Solution: Using %extra_jars Magic Command

The solution is to use the %extra_jars magic command before running any Python code that creates a Spark session.

Step-by-Step Process

  1. Open your Jupyter notebook with Glue PySpark kernel

  2. Configure JAR files using magic command first:

    %extra_jars "s3://your-bucket/path/to/your.jar"
  3. Run your Python code after the magic command:

    import boto3
    from pyspark.sql import SparkSession

    # Verify JARs are loaded
    print(spark.sparkContext._jsc.sc().listJars())

    # Test driver class loading
    try:
    spark._jvm.java.lang.Class.forName("com.example.jdbc.CustomDriver")
    print("Driver class loaded successfully.")
    except Exception as e:
    print("Failed to load driver class:", e)

Complete Example: Loading Custom JAR Files

Here's a complete example showing how to load custom JAR files using the %extra_jars magic command:

# Step 1: Configure JAR file using magic command
%extra_jars "s3://<amorphic-etl-bucket>/common-libs/<library-id>/libs/java/custom-driver.jar"

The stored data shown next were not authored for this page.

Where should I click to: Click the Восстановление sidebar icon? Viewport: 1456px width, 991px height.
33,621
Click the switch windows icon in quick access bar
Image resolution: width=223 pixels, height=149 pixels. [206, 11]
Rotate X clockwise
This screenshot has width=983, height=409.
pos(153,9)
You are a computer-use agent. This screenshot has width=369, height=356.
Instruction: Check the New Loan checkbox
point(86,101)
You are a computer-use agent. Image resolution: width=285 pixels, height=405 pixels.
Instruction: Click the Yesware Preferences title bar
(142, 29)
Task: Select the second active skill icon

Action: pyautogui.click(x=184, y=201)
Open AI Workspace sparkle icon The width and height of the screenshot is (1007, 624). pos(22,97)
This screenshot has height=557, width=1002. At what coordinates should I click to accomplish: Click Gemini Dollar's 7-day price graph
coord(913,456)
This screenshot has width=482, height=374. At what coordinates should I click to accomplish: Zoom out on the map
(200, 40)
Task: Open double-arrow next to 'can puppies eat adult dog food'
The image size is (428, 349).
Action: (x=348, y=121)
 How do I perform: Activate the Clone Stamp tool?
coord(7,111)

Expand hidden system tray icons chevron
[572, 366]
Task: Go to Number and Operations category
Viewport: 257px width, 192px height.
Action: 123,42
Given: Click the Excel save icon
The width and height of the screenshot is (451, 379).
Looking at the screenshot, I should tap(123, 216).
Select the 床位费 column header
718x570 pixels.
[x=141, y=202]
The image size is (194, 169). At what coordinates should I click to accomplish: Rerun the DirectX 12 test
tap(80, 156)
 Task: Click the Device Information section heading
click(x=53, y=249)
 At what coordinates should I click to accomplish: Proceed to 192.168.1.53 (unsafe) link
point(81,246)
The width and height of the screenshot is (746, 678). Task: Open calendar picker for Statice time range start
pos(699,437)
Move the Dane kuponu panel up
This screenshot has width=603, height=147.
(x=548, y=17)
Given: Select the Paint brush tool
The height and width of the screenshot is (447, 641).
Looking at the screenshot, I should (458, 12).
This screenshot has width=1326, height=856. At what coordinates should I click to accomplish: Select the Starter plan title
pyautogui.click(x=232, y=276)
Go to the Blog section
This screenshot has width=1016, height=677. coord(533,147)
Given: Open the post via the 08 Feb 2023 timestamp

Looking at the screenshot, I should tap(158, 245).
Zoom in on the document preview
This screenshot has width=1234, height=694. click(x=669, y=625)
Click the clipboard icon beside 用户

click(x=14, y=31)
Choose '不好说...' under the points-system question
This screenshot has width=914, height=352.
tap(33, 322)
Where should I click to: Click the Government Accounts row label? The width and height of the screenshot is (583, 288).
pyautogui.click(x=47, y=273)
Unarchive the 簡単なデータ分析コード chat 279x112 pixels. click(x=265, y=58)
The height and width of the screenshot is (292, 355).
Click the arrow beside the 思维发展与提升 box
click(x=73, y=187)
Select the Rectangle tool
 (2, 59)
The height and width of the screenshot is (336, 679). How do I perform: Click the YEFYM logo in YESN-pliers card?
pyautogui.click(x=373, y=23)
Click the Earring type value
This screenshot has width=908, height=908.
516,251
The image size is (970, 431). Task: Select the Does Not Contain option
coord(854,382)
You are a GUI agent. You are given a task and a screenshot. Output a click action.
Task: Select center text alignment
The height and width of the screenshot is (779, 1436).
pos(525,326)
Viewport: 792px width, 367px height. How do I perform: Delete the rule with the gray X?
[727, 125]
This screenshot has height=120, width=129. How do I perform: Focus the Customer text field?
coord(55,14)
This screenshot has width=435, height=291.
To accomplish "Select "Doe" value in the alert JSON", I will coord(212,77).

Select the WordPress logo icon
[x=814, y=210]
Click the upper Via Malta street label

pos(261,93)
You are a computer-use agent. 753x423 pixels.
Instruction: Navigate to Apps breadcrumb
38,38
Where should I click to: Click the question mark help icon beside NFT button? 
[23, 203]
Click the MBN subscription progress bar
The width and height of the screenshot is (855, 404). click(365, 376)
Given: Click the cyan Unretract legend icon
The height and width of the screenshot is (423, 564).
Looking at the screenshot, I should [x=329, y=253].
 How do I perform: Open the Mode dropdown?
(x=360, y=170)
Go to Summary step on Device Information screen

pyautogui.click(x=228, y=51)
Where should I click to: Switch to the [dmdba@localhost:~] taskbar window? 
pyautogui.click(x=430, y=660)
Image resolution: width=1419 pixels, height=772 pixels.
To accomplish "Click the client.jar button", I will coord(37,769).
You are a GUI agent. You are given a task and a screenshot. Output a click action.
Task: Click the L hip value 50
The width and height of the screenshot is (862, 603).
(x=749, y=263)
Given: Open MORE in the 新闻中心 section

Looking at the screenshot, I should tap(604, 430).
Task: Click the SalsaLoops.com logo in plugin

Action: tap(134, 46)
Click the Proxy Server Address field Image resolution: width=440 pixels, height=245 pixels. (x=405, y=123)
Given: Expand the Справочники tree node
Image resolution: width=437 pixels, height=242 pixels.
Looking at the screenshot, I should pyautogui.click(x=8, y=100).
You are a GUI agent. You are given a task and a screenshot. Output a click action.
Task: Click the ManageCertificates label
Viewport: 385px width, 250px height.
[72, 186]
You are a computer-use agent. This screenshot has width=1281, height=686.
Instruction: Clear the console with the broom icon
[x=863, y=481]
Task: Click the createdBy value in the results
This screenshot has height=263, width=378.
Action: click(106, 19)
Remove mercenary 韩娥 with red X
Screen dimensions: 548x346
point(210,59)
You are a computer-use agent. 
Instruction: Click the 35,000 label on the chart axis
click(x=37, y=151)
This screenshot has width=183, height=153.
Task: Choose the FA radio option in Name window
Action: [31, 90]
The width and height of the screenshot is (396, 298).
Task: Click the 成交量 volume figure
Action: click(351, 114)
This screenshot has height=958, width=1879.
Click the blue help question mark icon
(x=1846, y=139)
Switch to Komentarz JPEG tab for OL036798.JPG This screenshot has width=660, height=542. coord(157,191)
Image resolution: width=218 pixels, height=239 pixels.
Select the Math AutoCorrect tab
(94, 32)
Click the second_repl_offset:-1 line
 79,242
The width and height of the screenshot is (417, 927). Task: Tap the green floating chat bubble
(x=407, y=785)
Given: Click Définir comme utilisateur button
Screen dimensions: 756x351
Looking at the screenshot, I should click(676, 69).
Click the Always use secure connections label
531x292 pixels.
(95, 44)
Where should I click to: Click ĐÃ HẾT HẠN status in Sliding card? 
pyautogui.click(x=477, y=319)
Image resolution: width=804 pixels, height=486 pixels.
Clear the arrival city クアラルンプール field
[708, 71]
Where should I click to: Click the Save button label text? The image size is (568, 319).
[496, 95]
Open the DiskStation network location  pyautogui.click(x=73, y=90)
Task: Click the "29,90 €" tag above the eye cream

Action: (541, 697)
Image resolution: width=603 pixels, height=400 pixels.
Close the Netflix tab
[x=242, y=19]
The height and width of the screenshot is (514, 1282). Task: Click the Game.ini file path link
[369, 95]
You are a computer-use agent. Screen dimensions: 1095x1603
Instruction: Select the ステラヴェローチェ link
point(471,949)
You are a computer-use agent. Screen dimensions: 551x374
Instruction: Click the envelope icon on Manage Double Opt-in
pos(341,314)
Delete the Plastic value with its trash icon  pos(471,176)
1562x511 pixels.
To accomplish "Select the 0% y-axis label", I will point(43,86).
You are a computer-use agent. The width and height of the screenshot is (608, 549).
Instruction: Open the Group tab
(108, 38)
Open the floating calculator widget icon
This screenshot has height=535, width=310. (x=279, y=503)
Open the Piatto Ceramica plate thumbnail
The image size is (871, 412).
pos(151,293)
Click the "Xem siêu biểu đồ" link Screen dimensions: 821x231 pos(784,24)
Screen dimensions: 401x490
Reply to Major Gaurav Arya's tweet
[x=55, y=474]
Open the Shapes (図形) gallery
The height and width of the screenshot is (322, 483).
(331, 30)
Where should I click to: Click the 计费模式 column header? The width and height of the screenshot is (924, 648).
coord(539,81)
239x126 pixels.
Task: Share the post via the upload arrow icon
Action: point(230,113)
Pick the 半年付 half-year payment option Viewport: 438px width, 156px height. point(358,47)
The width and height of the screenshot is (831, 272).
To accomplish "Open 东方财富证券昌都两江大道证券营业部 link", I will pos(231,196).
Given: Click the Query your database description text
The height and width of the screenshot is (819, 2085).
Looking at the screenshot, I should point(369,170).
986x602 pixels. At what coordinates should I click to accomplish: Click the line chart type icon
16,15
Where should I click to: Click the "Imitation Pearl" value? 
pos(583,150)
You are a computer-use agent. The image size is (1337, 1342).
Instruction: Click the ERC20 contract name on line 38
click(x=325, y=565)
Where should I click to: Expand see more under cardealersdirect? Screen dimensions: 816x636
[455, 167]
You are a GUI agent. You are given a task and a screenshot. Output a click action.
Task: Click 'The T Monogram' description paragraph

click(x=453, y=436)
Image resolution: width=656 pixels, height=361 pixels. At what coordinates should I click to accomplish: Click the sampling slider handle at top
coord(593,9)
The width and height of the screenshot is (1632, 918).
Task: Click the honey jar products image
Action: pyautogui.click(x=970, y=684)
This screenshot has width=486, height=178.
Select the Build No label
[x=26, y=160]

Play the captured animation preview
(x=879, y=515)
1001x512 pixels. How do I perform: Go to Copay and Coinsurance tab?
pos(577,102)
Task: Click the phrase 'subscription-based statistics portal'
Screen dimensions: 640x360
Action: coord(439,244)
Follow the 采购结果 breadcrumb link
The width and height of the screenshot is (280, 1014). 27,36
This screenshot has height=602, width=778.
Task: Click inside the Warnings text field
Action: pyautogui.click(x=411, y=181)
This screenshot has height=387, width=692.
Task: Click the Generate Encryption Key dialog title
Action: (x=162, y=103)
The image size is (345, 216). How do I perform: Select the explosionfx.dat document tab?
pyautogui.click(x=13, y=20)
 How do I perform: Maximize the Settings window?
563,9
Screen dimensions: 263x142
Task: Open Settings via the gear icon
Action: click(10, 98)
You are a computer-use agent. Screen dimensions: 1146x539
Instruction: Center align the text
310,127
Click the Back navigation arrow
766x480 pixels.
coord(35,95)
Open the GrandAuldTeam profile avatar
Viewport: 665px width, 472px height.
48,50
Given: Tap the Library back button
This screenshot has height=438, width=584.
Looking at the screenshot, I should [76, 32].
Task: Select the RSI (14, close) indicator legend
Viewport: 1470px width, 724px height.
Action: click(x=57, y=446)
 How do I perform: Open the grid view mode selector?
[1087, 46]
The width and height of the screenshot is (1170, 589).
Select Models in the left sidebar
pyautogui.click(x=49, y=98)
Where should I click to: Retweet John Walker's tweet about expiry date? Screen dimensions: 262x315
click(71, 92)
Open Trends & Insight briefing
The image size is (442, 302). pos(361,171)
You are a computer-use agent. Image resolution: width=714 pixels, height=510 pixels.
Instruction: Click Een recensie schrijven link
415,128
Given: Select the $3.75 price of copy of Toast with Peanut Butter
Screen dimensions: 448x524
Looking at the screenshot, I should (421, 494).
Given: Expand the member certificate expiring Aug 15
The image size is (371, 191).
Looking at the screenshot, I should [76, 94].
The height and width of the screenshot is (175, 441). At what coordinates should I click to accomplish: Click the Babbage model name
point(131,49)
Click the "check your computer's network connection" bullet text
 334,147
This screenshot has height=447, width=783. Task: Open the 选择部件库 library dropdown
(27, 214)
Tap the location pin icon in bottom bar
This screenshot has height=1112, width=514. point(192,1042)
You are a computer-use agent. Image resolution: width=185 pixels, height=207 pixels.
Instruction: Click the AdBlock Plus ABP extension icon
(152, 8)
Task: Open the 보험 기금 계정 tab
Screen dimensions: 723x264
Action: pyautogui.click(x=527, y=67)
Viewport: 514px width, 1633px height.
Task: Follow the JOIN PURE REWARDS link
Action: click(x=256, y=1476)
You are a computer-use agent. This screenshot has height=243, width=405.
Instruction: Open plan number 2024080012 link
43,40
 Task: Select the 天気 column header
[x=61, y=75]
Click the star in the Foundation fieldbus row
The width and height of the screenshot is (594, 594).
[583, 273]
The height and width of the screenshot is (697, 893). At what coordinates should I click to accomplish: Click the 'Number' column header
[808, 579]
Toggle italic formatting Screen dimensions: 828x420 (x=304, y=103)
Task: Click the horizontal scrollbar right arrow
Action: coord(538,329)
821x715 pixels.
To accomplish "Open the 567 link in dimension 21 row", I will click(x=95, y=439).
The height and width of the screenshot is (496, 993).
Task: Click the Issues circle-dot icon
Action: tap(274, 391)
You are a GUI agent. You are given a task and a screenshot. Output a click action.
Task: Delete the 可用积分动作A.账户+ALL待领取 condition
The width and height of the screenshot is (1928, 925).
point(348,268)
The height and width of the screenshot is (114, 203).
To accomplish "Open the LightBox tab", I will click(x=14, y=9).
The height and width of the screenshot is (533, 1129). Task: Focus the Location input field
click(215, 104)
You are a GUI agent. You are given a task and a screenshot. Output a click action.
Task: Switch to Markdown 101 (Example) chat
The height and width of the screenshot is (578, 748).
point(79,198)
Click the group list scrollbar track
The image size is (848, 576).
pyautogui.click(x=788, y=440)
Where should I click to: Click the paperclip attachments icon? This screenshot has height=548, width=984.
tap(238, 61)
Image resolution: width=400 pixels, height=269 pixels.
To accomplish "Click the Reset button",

# Step 2: Import required libraries
import boto3
from pyspark.sql import SparkSession

# Step 3: Verify JARs are loaded
print("Available JARs in classpath:")
print(spark.sparkContext._jsc.sc().listJars())

# Step 4: Test driver class loading
try:
spark._jvm.java.lang.Class.forName("com.example.jdbc.CustomDriver")
print("Driver class loaded successfully.")
except Exception as e:
print("Failed to load driver class:", e)

# Step 5: Example of using custom functionality
try:
# Example: Create a custom object using the loaded JAR
custom_object = spark._jvm.com.example.CustomClass()
print("Custom object created successfully using loaded JAR.")

# Example: Access custom methods
result = custom_object.someMethod()
print(f"Custom method executed successfully. Result: {result}")

except Exception as e:
print("Failed to use custom functionality:", e)

# Step 6: Example: Working with custom data types
try:
# Example: Using custom data types from the JAR
custom_data_type = spark._jvm.com.example.CustomDataType()
print("Custom data type created successfully.")

except Exception as e:
print("Failed to create custom data type:", e)

Important Notes

Session Initialization Order

Understanding the session initialization process is crucial:

  1. By default, after starting a Jupyter Spark notebook, running any cell creates a new SparkSession with default settings and no extra JARs (even a simple import creates a new Spark session)

  2. Magic commands (%) run code without starting a Spark/Glue session - they configure settings/parameters without initiating a Spark session

  3. Configuration sequence:

    • First: Configure all settings or JARs using magic commands without running any Python code
    • Then: Run your Python code - it will pick up the changes from the previous step
  4. If you run Python code first, then use magic commands, those changes won't be reflected in the current session. You'll need to stop and restart the session to reflect new changes.

Best Practices

  • Always use magic commands before running any Python code that creates or uses a Spark session
  • Verify JAR loading by checking spark.sparkContext._jsc.sc().listJars()
  • Test driver class loading before attempting database connections
  • If you need to add JARs after running code, restart the session

Multiple JAR Files

You can specify multiple JAR files using comma separation:

%extra_jars "s3://<amorphic-etl-bucket>/common-libs/<library-id1>/libs/java/jar1.jar,s3://<amorphic-etl-bucket>/common-libs/<library-id2>/libs/java/jar2.jar"

Supported Environments

This approach works in both:

  • SageMaker Studio with Glue PySpark kernel
  • SageMaker Notebooks with Interactive Sessions enabled

Troubleshooting

If you encounter issues:

  1. Verify JAR path: Ensure the S3 path is correct and accessible
  2. Check session state: Make sure you're not in an active Spark session when using magic commands
  3. Restart session: If changes don't take effect, restart the kernel/session
  4. Verify permissions: Ensure your notebook has access to the S3 bucket containing the JAR files
Note

The %extra_jars magic command is specific to Glue Interactive Sessions and is not available in regular Spark notebooks or Glue Jobs.